There soon will be about 70 more ways for my wife to get an overtime parking ticket in downtown Lawrence, and a majority of downtown property owners seem happy about it.
In fact, a pretty big majority, it seems.
If you remember, city commissioners have been waiting for the results of a protest petition before deciding whether to add another level — or about 70 spaces — to the proposed parking garage that will be adjacent to the expanded Lawrence Public Library at Seventh and Vermont streets.
Downtown property owners were given a chance to kill the project via petition because downtown property owners will pay for about half of the approximately $840,000 addition through special assessments on their property tax bills.
Well, the results of the petition are in, and who said downtown can’t be united on an issue? Depending on how you slice it, the petition only drew signatures from 12 to 13 percent of the private property owners in the district. Owners of 23 of the 194 privately owned properties in the district signed the petition, which is about 11.9 percent. If you look at it from a square footage standpoint, the property owners who protested the additional expense control about 13.6 percent of the privately owned square footage in town — by lot size — according to calculations done by the city.
All this is to say that city commissioners probably will act next week to formally approve the extra level of parking for the garage project. Mayor Bob Schumm — who is a downtown property owner and who did not sign the petition — told me that is what he’ll ask his fellow commissioners to do.
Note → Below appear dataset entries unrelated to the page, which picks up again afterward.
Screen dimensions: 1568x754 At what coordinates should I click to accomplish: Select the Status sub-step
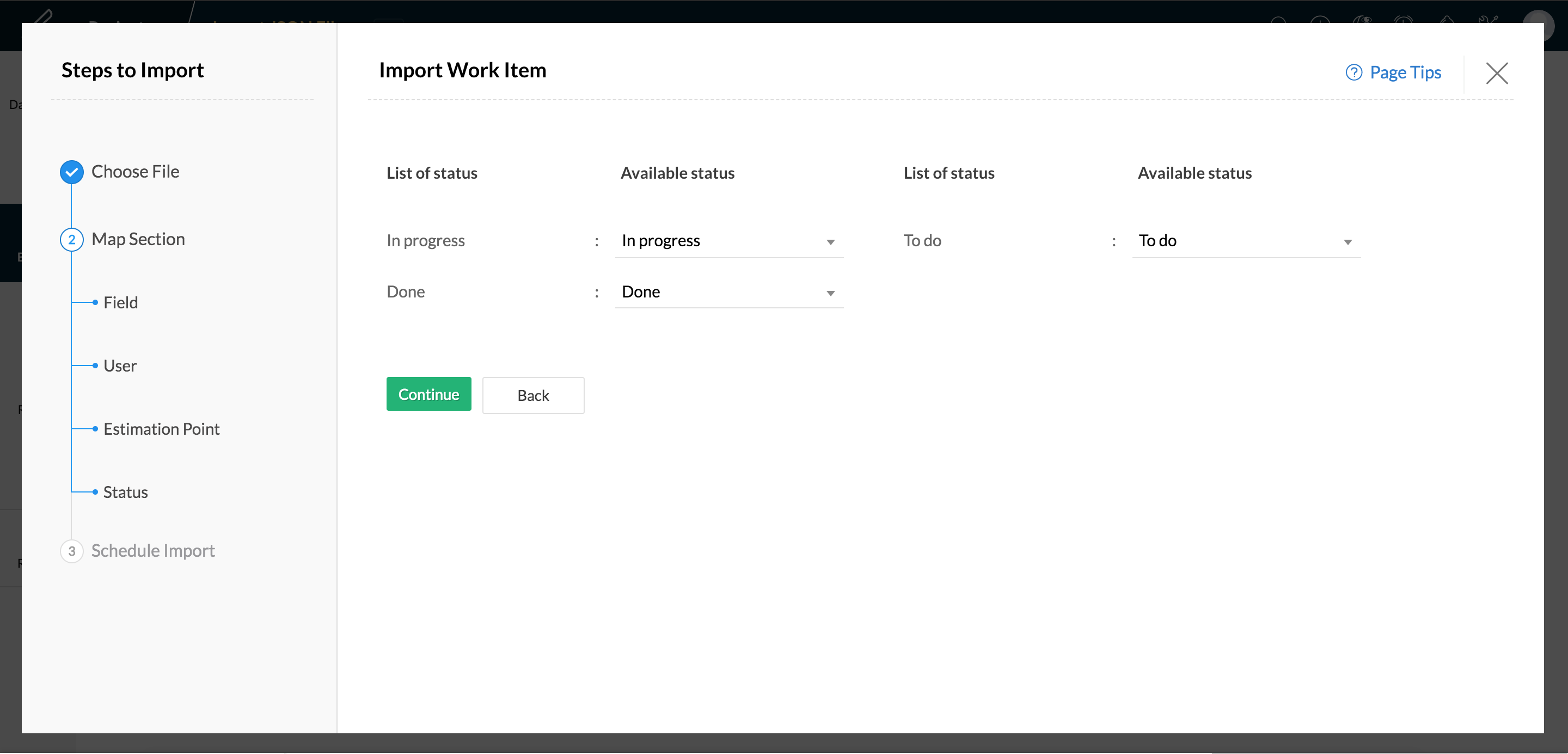click(125, 492)
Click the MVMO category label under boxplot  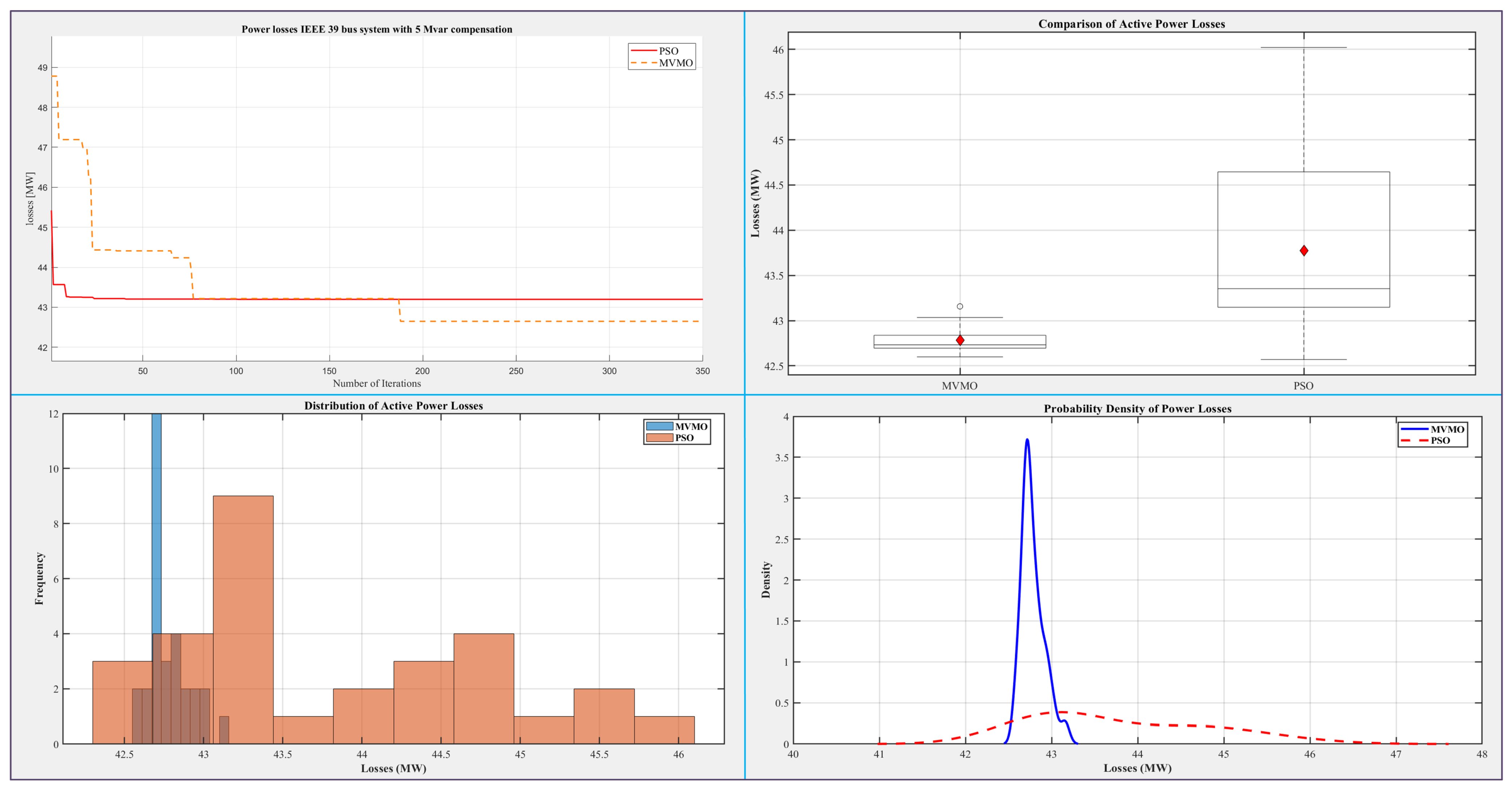pyautogui.click(x=959, y=386)
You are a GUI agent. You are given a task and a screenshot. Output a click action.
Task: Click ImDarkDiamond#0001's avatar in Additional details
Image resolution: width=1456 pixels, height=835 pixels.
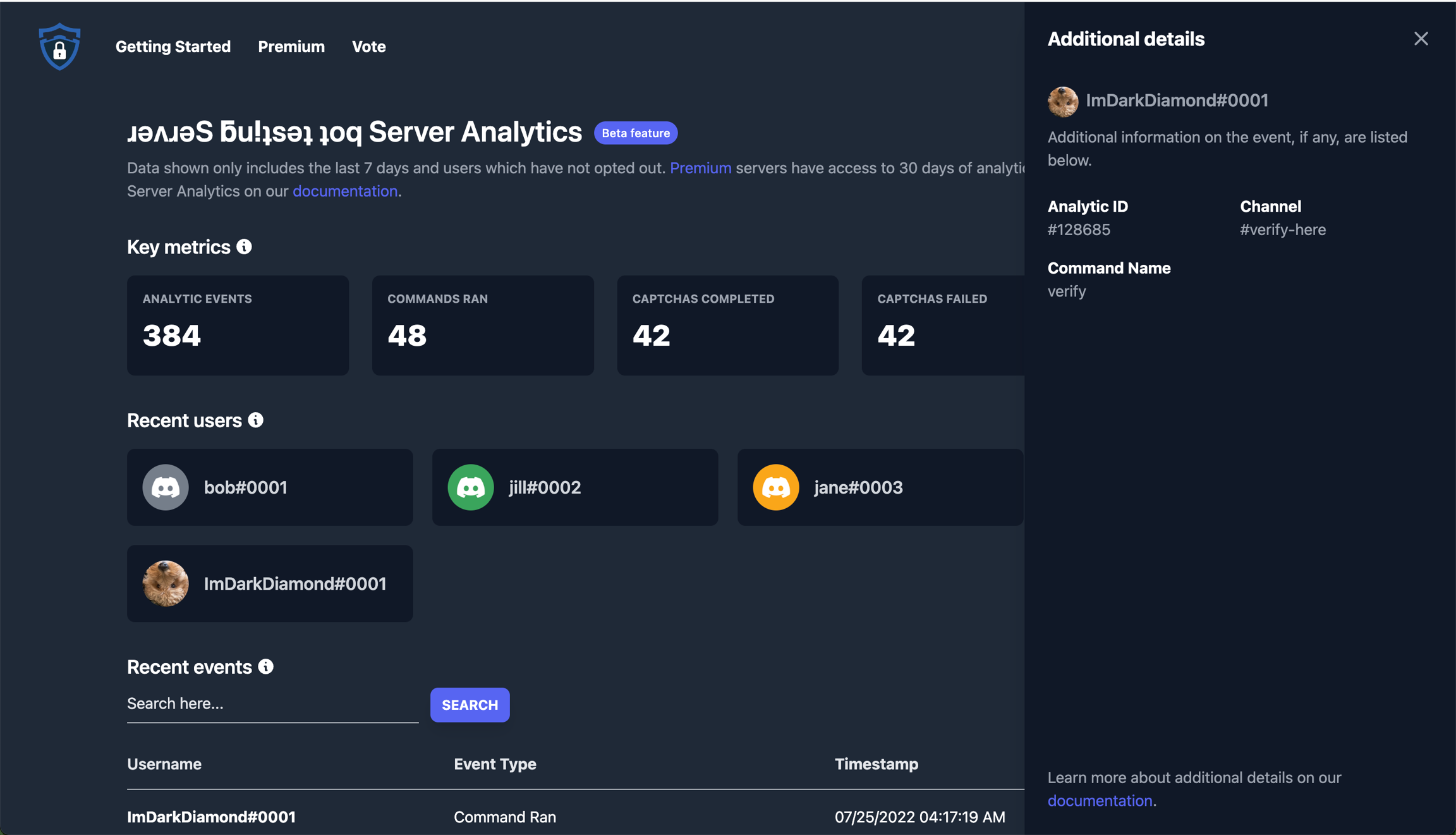[x=1063, y=101]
“I think this is a real opportunity for us to accomplish more parking in downtown and for us to do so at a pretty good discount,” Schumm said.
The city contends the extra 70 spaces of parking will be cheaper to build now than at any point in the future because the work will be done as part of the library project, which already was designed to include 250 spaces in a new parking garage. The extra level will bring the garage’s total to about 320 spaces (my high school math teacher would be so proud of me right now). The project will produce quite a bit more parking in the area than exists today. The surface parking lot that will be replaced by the garage had about 125 spaces. So, that means there will be an extra . . . (never mind, the batteries in my calculator went dead.)
Schumm said he expected a protest petition on the parking project wouldn’t gather much support. The city has structured the project so that non-profit property owners — such as churches — don’t have to pay the special assessment. The city at large will pick up those costs. Property owners who provide off-street parking — even though the city’s code doesn’t require it in downtown — also will be given a credit for that portion of the property.
Property owners basically will pay about 30 cents per square foot on property they own — which is based on their lot size, not their building size. Property owners can pay the amount all at once, or have it spread out over 10 years worth of property tax bills with nominal interest.
For a petition to be successful, it likely was going to have to attract the support of several of the big time landlords in downtown. It attracted some but not all. Most notably neither Doug Compton nor the properties owned by the Fritzel family signed the petition. Properties owned by George and Judy Paley did sign the petition. Rand Allen, who owns a significant amount of property near the northeast corner of 11th and Massachusetts also signed, as did Rod Ernst, the hardware store owner who also owns several other buildings downtown. City Commissioner Mike Amyx — who owns a barbershop downtown — also signed the petition. He previously has voted against the parking garage expansion.
Work to prepare the parking lot for garage construction already has begun. City officials have said they hope to have at least part of the garage open by Memorial Day to accommodate the swimming season at the nearby Outdoor Aquatics Center.